Brent crude slipped below $108 a barrel on Friday as investors look ahead to key jobs data from the United States for more signs of economic recovery, which would boost fuel demand.
Data from the United States and China this week pointed to some stabilisation in the global recovery trend, but investors remained sceptical about a sustained improvement in the fragile economy.
Brent crude for December had edged down 22 cents to $107.95 a barrel by 0429 GMT, while U.S. crude for December was down 25 cents at $86.84.
"Everyone is waiting for the jobs data tonight," said Ken Hasegawa, a commodity sales manager at Newedge Japan.
"The global economy is looking better than before, but there is still a lot of uncertainty in Europe and the U.S."
Brent could rise to about $109.50 a barrel if the jobs data released later on Friday turns out better than expected, Hasegawa said.
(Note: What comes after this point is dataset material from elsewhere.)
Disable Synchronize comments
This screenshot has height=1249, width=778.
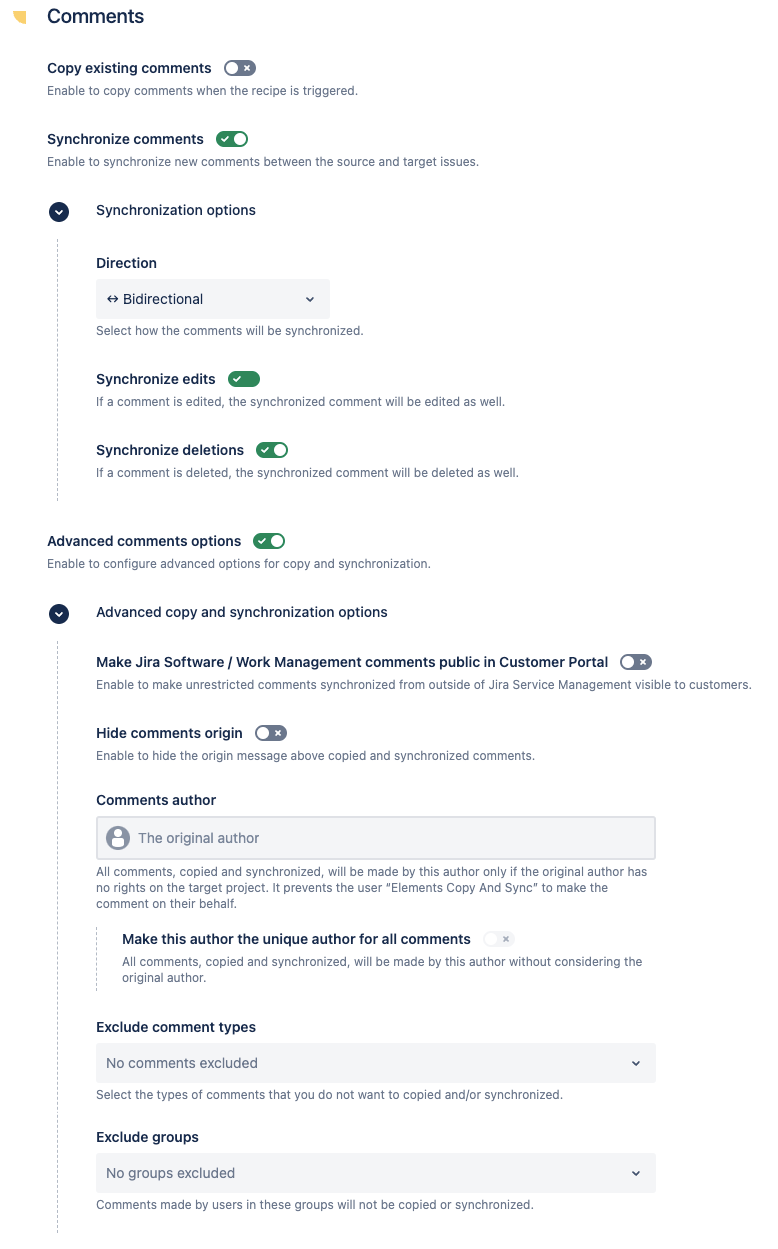coord(232,139)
But weaker-than-expected data could push Brent below $107, he said.
In the United States, consumer confidence improved sharply while companies added jobs in October at the fastest pace in eight months, a sign of modest healing in the labour market.
Factory activity at Asia's large economies started to pick up steam in October after a year of slower growth, surveys showed on Thursday, while U.S. manufacturing showed modest improvement.
BRENT DOWN, NYMEX UP
Front-month Brent is set to close lower for the third straight week as supply concerns in the Middle East and the North Sea eased.
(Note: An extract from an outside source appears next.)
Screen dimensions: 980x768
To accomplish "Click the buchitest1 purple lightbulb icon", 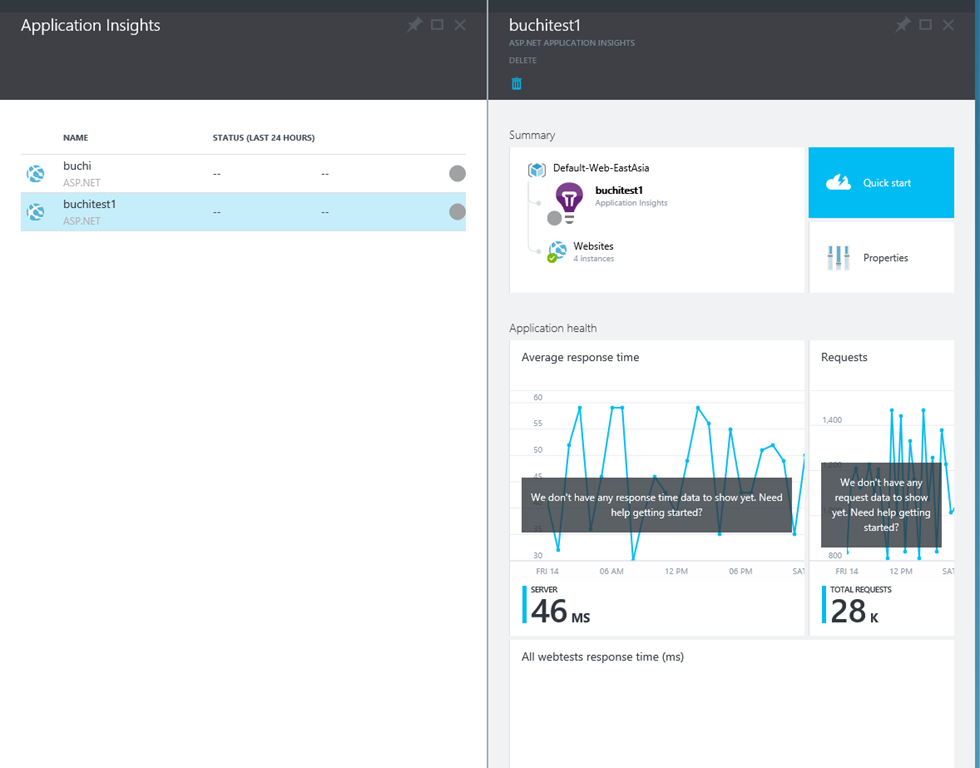I will pyautogui.click(x=569, y=202).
The North Sea Buzzard oilfield could have restarted on Thursday, adding supplies to the most important of the North Sea crudes that underpin the Brent oil benchmark. Brent's premium to West Texas Intermediate crude has narrowed to about $21 a barrel.
Yet U.S. crude futures are set to post their first weekly rise in three weeks, supported by an unexpected drop in crude inventories, positive economic data and as most refineries in the East Coast resumed operations after storm Sandy.
The U.S. East Coast is still struggling to recover from the storm. Logistical problems continued to roil New York harbour on Thursday, threatening widespread delays in fuel deliveries off the New York Mercantile Exchange's futures contracts.
Crude inventories fell unexpectedly last week as imports dropped sharply, while oil product inventories were mixed as refinery utilization rose, government data showed on Thursday.
Crude stocks dropped by 2.05 million barrels in the week to October 26, the government figures showed. That compared with analyst forecasts in a Reuters poll for a rise of 1.5 million barrels.
"The narrative of ample crude stocks and low refined product inventories remains intact despite the latest weekly changes to inventories," BNP analysts said in a note.
"We remain concerned that the existing low level of distillate stocks is set to continue into the winter."